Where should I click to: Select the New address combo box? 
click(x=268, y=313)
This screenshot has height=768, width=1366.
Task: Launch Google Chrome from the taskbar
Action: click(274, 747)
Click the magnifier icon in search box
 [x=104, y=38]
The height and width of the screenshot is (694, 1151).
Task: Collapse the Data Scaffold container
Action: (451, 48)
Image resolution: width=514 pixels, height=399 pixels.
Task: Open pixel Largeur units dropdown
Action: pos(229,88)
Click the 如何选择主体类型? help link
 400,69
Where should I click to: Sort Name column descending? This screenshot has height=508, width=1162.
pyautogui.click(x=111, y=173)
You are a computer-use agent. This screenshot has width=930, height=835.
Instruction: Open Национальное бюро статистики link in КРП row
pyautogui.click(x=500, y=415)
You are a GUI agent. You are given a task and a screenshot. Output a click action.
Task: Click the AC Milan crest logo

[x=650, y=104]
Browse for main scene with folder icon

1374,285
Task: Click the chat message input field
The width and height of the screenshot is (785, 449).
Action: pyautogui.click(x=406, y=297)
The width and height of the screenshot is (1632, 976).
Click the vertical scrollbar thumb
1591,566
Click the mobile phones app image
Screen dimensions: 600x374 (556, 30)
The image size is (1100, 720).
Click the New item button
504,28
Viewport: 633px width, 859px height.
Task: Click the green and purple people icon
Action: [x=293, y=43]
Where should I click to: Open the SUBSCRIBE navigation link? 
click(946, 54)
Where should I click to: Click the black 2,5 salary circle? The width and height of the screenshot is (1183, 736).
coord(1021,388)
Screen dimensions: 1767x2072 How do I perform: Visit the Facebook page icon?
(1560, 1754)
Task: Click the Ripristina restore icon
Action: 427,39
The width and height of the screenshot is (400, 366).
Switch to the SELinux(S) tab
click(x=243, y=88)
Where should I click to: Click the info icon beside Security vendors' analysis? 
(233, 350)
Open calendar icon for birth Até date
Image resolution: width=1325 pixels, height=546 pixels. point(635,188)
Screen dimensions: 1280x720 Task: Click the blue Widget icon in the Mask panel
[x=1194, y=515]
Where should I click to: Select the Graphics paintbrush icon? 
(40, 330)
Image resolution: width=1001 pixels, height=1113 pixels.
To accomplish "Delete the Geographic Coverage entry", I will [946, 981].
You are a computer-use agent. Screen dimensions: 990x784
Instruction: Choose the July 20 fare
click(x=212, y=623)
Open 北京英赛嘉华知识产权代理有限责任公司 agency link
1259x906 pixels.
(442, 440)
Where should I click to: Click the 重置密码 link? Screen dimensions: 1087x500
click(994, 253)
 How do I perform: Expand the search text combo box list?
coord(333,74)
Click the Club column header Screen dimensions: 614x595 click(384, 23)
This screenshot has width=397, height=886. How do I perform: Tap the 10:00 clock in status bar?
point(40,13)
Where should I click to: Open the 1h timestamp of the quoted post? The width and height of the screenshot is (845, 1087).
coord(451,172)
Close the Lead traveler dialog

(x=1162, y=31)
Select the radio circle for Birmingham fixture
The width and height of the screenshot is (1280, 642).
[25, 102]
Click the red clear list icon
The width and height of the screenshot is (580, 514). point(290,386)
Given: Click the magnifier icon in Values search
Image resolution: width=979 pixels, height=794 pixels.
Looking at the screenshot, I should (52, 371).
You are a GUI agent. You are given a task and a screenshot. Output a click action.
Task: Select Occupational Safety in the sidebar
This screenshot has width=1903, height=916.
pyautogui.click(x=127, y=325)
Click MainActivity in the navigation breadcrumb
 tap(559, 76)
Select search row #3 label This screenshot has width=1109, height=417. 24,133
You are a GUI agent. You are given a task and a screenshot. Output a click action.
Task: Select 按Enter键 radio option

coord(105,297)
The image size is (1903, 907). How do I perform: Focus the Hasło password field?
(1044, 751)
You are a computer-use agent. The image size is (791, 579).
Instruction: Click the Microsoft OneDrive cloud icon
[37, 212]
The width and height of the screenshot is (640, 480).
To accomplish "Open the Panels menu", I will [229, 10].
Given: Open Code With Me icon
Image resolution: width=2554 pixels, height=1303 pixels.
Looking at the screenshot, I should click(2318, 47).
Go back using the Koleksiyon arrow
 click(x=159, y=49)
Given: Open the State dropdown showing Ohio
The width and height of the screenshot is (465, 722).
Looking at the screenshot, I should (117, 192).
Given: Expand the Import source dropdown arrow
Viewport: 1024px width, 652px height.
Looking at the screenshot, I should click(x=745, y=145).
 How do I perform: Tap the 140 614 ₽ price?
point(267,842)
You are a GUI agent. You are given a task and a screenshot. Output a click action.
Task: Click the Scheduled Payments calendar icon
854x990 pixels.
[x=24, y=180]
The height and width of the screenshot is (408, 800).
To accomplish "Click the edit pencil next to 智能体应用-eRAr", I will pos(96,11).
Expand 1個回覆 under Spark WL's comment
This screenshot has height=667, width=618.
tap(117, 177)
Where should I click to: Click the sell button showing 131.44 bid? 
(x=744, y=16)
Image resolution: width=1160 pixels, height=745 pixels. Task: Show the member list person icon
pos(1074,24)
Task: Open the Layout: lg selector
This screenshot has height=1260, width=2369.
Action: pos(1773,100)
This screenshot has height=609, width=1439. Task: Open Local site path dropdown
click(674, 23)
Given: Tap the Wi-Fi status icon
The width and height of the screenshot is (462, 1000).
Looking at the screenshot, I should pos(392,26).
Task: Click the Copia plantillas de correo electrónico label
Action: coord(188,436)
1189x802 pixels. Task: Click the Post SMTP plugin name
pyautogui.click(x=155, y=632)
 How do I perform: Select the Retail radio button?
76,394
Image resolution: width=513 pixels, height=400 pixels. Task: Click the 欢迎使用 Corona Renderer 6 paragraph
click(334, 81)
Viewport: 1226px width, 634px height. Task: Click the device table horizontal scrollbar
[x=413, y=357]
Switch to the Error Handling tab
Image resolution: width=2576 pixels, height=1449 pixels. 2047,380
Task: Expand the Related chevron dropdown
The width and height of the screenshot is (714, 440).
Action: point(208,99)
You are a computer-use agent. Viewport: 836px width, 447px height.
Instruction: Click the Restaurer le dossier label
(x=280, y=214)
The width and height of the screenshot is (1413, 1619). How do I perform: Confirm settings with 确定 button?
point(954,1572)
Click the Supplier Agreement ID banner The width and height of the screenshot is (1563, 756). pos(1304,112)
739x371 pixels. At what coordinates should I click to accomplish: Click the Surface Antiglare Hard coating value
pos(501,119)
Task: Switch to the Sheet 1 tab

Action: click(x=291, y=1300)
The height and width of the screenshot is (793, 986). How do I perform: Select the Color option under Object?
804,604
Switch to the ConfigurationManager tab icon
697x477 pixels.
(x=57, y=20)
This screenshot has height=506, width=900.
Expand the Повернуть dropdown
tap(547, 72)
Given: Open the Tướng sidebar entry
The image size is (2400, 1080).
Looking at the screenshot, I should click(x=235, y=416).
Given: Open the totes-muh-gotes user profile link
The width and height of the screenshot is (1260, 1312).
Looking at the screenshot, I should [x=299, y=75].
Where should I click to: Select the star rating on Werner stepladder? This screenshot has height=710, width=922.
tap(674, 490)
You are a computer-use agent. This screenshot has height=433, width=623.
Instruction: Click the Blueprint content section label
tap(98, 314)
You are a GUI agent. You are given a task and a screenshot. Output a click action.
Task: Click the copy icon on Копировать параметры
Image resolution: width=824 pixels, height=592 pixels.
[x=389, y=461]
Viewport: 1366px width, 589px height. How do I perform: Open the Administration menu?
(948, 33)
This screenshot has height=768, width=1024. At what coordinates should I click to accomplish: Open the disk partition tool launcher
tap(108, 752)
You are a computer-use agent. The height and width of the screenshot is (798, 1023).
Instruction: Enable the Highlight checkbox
■ ■ ■ ■
§ **Problem details**
Present every line of the records above as a numbered list, leaving out the blank lines.

§ **Task output**
1. Where should I click to: Select the New address combo box? 
2. click(x=268, y=313)
3. This screenshot has height=768, width=1366.
4. Task: Launch Google Chrome from the taskbar
5. Action: click(274, 747)
6. Click the magnifier icon in search box
7.  [x=104, y=38]
8. The height and width of the screenshot is (694, 1151).
9. Task: Collapse the Data Scaffold container
10. Action: (451, 48)
11. Image resolution: width=514 pixels, height=399 pixels.
12. Task: Open pixel Largeur units dropdown
13. Action: pos(229,88)
14. Click the 如何选择主体类型? help link
15.  400,69
16. Where should I click to: Sort Name column descending? This screenshot has height=508, width=1162.
17. pyautogui.click(x=111, y=173)
18. You are a computer-use agent. This screenshot has width=930, height=835.
19. Instruction: Open Национальное бюро статистики link in КРП row
20. pyautogui.click(x=500, y=415)
21. You are a GUI agent. You are given a task and a screenshot. Output a click action.
22. Task: Click the AC Milan crest logo
23. [x=650, y=104]
24. Browse for main scene with folder icon
25. 1374,285
26. Task: Click the chat message input field
27. The width and height of the screenshot is (785, 449).
28. Action: pyautogui.click(x=406, y=297)
29. The width and height of the screenshot is (1632, 976).
30. Click the vertical scrollbar thumb
31. 1591,566
32. Click the mobile phones app image
33. Screen dimensions: 600x374 (556, 30)
34. The image size is (1100, 720).
35. Click the New item button
36. 504,28
37. Viewport: 633px width, 859px height.
38. Task: Click the green and purple people icon
39. Action: [x=293, y=43]
40. Where should I click to: Open the SUBSCRIBE navigation link? 
41. click(946, 54)
42. Where should I click to: Click the black 2,5 salary circle? The width and height of the screenshot is (1183, 736).
43. coord(1021,388)
44. Screen dimensions: 1767x2072 How do I perform: Visit the Facebook page icon?
45. (1560, 1754)
46. Task: Click the Ripristina restore icon
47. Action: 427,39
48. The width and height of the screenshot is (400, 366).
49. Switch to the SELinux(S) tab
50. click(x=243, y=88)
51. Where should I click to: Click the info icon beside Security vendors' analysis? 
52. (233, 350)
53. Open calendar icon for birth Até date
54. Image resolution: width=1325 pixels, height=546 pixels. point(635,188)
55. Screen dimensions: 1280x720 Task: Click the blue Widget icon in the Mask panel
56. [x=1194, y=515]
57. Where should I click to: Select the Graphics paintbrush icon? 
58. (40, 330)
59. Image resolution: width=1001 pixels, height=1113 pixels.
60. To accomplish "Delete the Geographic Coverage entry", I will [946, 981].
61. You are a computer-use agent. Screen dimensions: 990x784
62. Instruction: Choose the July 20 fare
63. click(x=212, y=623)
64. Open 北京英赛嘉华知识产权代理有限责任公司 agency link
65. 1259x906 pixels.
66. (442, 440)
67. Where should I click to: Click the 重置密码 link? Screen dimensions: 1087x500
68. click(994, 253)
69.  How do I perform: Expand the search text combo box list?
70. coord(333,74)
71. Click the Club column header Screen dimensions: 614x595 click(384, 23)
72. This screenshot has width=397, height=886. How do I perform: Tap the 10:00 clock in status bar?
73. point(40,13)
74. Where should I click to: Open the 1h timestamp of the quoted post? The width and height of the screenshot is (845, 1087).
75. coord(451,172)
76. Close the Lead traveler dialog
77. (x=1162, y=31)
78. Select the radio circle for Birmingham fixture
79. The width and height of the screenshot is (1280, 642).
80. [25, 102]
81. Click the red clear list icon
82. The width and height of the screenshot is (580, 514). point(290,386)
83. Given: Click the magnifier icon in Values search
84. Image resolution: width=979 pixels, height=794 pixels.
85. Looking at the screenshot, I should (52, 371).
86. You are a GUI agent. You are given a task and a screenshot. Output a click action.
87. Task: Select Occupational Safety in the sidebar
88. This screenshot has width=1903, height=916.
89. pyautogui.click(x=127, y=325)
90. Click MainActivity in the navigation breadcrumb
91.  tap(559, 76)
92. Select search row #3 label This screenshot has width=1109, height=417. 24,133
93. You are a GUI agent. You are given a task and a screenshot. Output a click action.
94. Task: Select 按Enter键 radio option
95. coord(105,297)
96. The image size is (1903, 907). How do I perform: Focus the Hasło password field?
97. (1044, 751)
98. You are a computer-use agent. The image size is (791, 579).
99. Instruction: Click the Microsoft OneDrive cloud icon
100. [37, 212]
101. The width and height of the screenshot is (640, 480).
102. To accomplish "Open the Panels menu", I will [229, 10].
103. Given: Open Code With Me icon
104. Image resolution: width=2554 pixels, height=1303 pixels.
105. Looking at the screenshot, I should click(2318, 47).
106. Go back using the Koleksiyon arrow
107.  click(x=159, y=49)
108. Given: Open the State dropdown showing Ohio
109. The width and height of the screenshot is (465, 722).
110. Looking at the screenshot, I should (117, 192).
111. Given: Expand the Import source dropdown arrow
112. Viewport: 1024px width, 652px height.
113. Looking at the screenshot, I should click(x=745, y=145).
114.  How do I perform: Tap the 140 614 ₽ price?
115. point(267,842)
116. You are a GUI agent. You are given a task and a screenshot. Output a click action.
117. Task: Click the Scheduled Payments calendar icon
118. 854x990 pixels.
119. [x=24, y=180]
120. The height and width of the screenshot is (408, 800).
121. To accomplish "Click the edit pencil next to 智能体应用-eRAr", I will pos(96,11).
122. Expand 1個回覆 under Spark WL's comment
123. This screenshot has height=667, width=618.
124. tap(117, 177)
125. Where should I click to: Click the sell button showing 131.44 bid? 
126. (x=744, y=16)
127. Image resolution: width=1160 pixels, height=745 pixels. Task: Show the member list person icon
128. pos(1074,24)
129. Task: Open the Layout: lg selector
130. This screenshot has height=1260, width=2369.
131. Action: pos(1773,100)
132. This screenshot has height=609, width=1439. Task: Open Local site path dropdown
133. click(674, 23)
134. Given: Tap the Wi-Fi status icon
135. The width and height of the screenshot is (462, 1000).
136. Looking at the screenshot, I should pos(392,26).
137. Task: Click the Copia plantillas de correo electrónico label
138. Action: coord(188,436)
139. 1189x802 pixels. Task: Click the Post SMTP plugin name
140. pyautogui.click(x=155, y=632)
141.  How do I perform: Select the Retail radio button?
142. 76,394
143. Image resolution: width=513 pixels, height=400 pixels. Task: Click the 欢迎使用 Corona Renderer 6 paragraph
144. click(334, 81)
145. Viewport: 1226px width, 634px height. Task: Click the device table horizontal scrollbar
146. [x=413, y=357]
147. Switch to the Error Handling tab
148. Image resolution: width=2576 pixels, height=1449 pixels. 2047,380
149. Task: Expand the Related chevron dropdown
150. The width and height of the screenshot is (714, 440).
151. Action: point(208,99)
152. You are a computer-use agent. Viewport: 836px width, 447px height.
153. Instruction: Click the Restaurer le dossier label
154. (x=280, y=214)
155. The width and height of the screenshot is (1413, 1619). How do I perform: Confirm settings with 确定 button?
156. point(954,1572)
157. Click the Supplier Agreement ID banner The width and height of the screenshot is (1563, 756). pos(1304,112)
158. 739x371 pixels. At what coordinates should I click to accomplish: Click the Surface Antiglare Hard coating value
159. pos(501,119)
160. Task: Switch to the Sheet 1 tab
161. Action: click(x=291, y=1300)
162. The height and width of the screenshot is (793, 986). How do I perform: Select the Color option under Object?
163. 804,604
164. Switch to the ConfigurationManager tab icon
165. 697x477 pixels.
166. (x=57, y=20)
167. This screenshot has height=506, width=900.
168. Expand the Повернуть dropdown
169. tap(547, 72)
170. Given: Open the Tướng sidebar entry
171. The image size is (2400, 1080).
172. Looking at the screenshot, I should click(x=235, y=416).
173. Given: Open the totes-muh-gotes user profile link
174. The width and height of the screenshot is (1260, 1312).
175. Looking at the screenshot, I should [x=299, y=75].
176. Where should I click to: Select the star rating on Werner stepladder? This screenshot has height=710, width=922.
177. tap(674, 490)
178. You are a computer-use agent. This screenshot has height=433, width=623.
179. Instruction: Click the Blueprint content section label
180. tap(98, 314)
181. You are a GUI agent. You are given a task and a screenshot. Output a click action.
182. Task: Click the copy icon on Копировать параметры
183. Image resolution: width=824 pixels, height=592 pixels.
184. [x=389, y=461]
185. Viewport: 1366px width, 589px height. How do I perform: Open the Administration menu?
186. (948, 33)
187. This screenshot has height=768, width=1024. At what coordinates should I click to accomplish: Open the disk partition tool launcher
188. tap(108, 752)
189. You are a computer-use agent. The height and width of the screenshot is (798, 1023).
190. Instruction: Enable the Highlight checkbox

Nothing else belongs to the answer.